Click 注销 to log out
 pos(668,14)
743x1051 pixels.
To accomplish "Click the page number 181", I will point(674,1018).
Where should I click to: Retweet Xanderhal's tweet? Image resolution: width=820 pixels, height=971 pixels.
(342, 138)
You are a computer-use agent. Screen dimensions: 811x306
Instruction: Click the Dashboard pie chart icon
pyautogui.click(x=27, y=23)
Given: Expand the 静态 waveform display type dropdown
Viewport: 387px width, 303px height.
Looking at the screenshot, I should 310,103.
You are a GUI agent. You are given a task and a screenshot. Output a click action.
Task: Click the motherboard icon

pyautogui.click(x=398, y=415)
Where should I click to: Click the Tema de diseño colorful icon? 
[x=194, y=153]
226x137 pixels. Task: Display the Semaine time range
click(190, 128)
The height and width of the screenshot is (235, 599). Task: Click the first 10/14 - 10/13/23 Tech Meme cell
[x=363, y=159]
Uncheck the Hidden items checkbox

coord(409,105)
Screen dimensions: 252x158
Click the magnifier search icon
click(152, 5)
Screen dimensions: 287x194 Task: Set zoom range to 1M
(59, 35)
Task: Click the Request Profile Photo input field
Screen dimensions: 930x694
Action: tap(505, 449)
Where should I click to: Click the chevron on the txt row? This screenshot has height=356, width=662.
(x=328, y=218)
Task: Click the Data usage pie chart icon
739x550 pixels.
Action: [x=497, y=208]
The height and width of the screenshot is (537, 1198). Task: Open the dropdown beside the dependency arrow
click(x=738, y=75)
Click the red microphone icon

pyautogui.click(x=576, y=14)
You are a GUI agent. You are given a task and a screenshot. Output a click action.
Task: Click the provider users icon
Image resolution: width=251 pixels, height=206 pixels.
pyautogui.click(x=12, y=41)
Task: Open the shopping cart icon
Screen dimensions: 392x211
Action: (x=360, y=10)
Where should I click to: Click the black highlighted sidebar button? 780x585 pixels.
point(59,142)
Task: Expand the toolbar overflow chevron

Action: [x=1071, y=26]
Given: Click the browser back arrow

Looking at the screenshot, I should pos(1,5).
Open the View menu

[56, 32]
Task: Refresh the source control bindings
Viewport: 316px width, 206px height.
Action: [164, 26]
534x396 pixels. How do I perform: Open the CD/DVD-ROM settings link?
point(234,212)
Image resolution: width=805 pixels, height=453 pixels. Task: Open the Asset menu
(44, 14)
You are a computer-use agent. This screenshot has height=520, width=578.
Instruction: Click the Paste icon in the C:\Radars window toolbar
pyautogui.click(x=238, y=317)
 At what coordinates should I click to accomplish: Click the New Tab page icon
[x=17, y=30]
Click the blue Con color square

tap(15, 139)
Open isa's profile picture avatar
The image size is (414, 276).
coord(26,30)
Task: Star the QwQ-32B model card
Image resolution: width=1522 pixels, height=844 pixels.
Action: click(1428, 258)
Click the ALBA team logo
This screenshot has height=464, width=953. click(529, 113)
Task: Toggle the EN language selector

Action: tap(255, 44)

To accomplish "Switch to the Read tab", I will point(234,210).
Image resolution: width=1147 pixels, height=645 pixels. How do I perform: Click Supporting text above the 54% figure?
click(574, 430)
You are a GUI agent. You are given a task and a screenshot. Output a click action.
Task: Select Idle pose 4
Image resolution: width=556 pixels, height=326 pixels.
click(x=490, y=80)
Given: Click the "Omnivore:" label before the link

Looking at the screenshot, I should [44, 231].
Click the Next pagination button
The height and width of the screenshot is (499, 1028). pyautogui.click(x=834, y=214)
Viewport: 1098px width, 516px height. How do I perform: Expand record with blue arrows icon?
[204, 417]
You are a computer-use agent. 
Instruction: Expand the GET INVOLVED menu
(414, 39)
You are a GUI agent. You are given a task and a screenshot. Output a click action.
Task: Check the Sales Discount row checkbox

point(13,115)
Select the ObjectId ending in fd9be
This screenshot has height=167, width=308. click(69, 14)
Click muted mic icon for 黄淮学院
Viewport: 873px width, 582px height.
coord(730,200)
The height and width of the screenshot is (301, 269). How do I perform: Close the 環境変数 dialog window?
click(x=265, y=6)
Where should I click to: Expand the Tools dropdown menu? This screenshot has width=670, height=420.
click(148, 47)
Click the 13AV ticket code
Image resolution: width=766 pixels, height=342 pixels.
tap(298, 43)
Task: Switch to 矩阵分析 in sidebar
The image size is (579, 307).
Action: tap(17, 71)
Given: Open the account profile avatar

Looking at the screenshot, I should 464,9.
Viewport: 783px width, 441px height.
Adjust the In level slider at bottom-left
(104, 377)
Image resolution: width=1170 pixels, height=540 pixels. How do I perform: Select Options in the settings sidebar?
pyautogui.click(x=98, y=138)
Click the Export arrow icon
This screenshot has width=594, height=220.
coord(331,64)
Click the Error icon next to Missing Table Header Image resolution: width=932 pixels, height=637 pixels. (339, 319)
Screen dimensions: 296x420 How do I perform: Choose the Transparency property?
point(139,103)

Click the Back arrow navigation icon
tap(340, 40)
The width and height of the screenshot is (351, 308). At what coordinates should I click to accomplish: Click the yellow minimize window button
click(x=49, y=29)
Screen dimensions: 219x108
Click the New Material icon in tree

☆ ☆ ☆ ☆ ☆

• Problem requirements:
Repeat all of the material, exactly as it reads.

• Problem solution:
Click 注销 to log out
 pos(668,14)
743x1051 pixels.
To accomplish "Click the page number 181", I will point(674,1018).
Where should I click to: Retweet Xanderhal's tweet? Image resolution: width=820 pixels, height=971 pixels.
(342, 138)
You are a computer-use agent. Screen dimensions: 811x306
Instruction: Click the Dashboard pie chart icon
pyautogui.click(x=27, y=23)
Given: Expand the 静态 waveform display type dropdown
Viewport: 387px width, 303px height.
Looking at the screenshot, I should 310,103.
You are a GUI agent. You are given a task and a screenshot. Output a click action.
Task: Click the motherboard icon

pyautogui.click(x=398, y=415)
Where should I click to: Click the Tema de diseño colorful icon? 
[x=194, y=153]
226x137 pixels. Task: Display the Semaine time range
click(190, 128)
The height and width of the screenshot is (235, 599). Task: Click the first 10/14 - 10/13/23 Tech Meme cell
[x=363, y=159]
Uncheck the Hidden items checkbox

coord(409,105)
Screen dimensions: 252x158
Click the magnifier search icon
click(152, 5)
Screen dimensions: 287x194 Task: Set zoom range to 1M
(59, 35)
Task: Click the Request Profile Photo input field
Screen dimensions: 930x694
Action: tap(505, 449)
Where should I click to: Click the chevron on the txt row? This screenshot has height=356, width=662.
(x=328, y=218)
Task: Click the Data usage pie chart icon
739x550 pixels.
Action: [x=497, y=208]
The height and width of the screenshot is (537, 1198). Task: Open the dropdown beside the dependency arrow
click(x=738, y=75)
Click the red microphone icon

pyautogui.click(x=576, y=14)
You are a GUI agent. You are given a task and a screenshot. Output a click action.
Task: Click the provider users icon
Image resolution: width=251 pixels, height=206 pixels.
pyautogui.click(x=12, y=41)
Task: Open the shopping cart icon
Screen dimensions: 392x211
Action: (x=360, y=10)
Where should I click to: Click the black highlighted sidebar button? 780x585 pixels.
point(59,142)
Task: Expand the toolbar overflow chevron

Action: [x=1071, y=26]
Given: Click the browser back arrow

Looking at the screenshot, I should pos(1,5).
Open the View menu

[56, 32]
Task: Refresh the source control bindings
Viewport: 316px width, 206px height.
Action: [164, 26]
534x396 pixels. How do I perform: Open the CD/DVD-ROM settings link?
point(234,212)
Image resolution: width=805 pixels, height=453 pixels. Task: Open the Asset menu
(44, 14)
You are a computer-use agent. This screenshot has height=520, width=578.
Instruction: Click the Paste icon in the C:\Radars window toolbar
pyautogui.click(x=238, y=317)
 At what coordinates should I click to accomplish: Click the New Tab page icon
[x=17, y=30]
Click the blue Con color square

tap(15, 139)
Open isa's profile picture avatar
The image size is (414, 276).
coord(26,30)
Task: Star the QwQ-32B model card
Image resolution: width=1522 pixels, height=844 pixels.
Action: click(1428, 258)
Click the ALBA team logo
This screenshot has height=464, width=953. click(529, 113)
Task: Toggle the EN language selector

Action: tap(255, 44)

To accomplish "Switch to the Read tab", I will point(234,210).
Image resolution: width=1147 pixels, height=645 pixels. How do I perform: Click Supporting text above the 54% figure?
click(574, 430)
You are a GUI agent. You are given a task and a screenshot. Output a click action.
Task: Select Idle pose 4
Image resolution: width=556 pixels, height=326 pixels.
click(x=490, y=80)
Given: Click the "Omnivore:" label before the link

Looking at the screenshot, I should [44, 231].
Click the Next pagination button
The height and width of the screenshot is (499, 1028). pyautogui.click(x=834, y=214)
Viewport: 1098px width, 516px height. How do I perform: Expand record with blue arrows icon?
[204, 417]
You are a computer-use agent. 
Instruction: Expand the GET INVOLVED menu
(414, 39)
You are a GUI agent. You are given a task and a screenshot. Output a click action.
Task: Check the Sales Discount row checkbox

point(13,115)
Select the ObjectId ending in fd9be
This screenshot has height=167, width=308. click(69, 14)
Click muted mic icon for 黄淮学院
Viewport: 873px width, 582px height.
coord(730,200)
The height and width of the screenshot is (301, 269). How do I perform: Close the 環境変数 dialog window?
click(x=265, y=6)
Where should I click to: Expand the Tools dropdown menu? This screenshot has width=670, height=420.
click(148, 47)
Click the 13AV ticket code
Image resolution: width=766 pixels, height=342 pixels.
tap(298, 43)
Task: Switch to 矩阵分析 in sidebar
The image size is (579, 307).
Action: tap(17, 71)
Given: Open the account profile avatar

Looking at the screenshot, I should 464,9.
Viewport: 783px width, 441px height.
Adjust the In level slider at bottom-left
(104, 377)
Image resolution: width=1170 pixels, height=540 pixels. How do I perform: Select Options in the settings sidebar?
pyautogui.click(x=98, y=138)
Click the Export arrow icon
This screenshot has width=594, height=220.
coord(331,64)
Click the Error icon next to Missing Table Header Image resolution: width=932 pixels, height=637 pixels. (339, 319)
Screen dimensions: 296x420 How do I perform: Choose the Transparency property?
point(139,103)

Click the Back arrow navigation icon
tap(340, 40)
The width and height of the screenshot is (351, 308). At what coordinates should I click to accomplish: Click the yellow minimize window button
click(x=49, y=29)
Screen dimensions: 219x108
Click the New Material icon in tree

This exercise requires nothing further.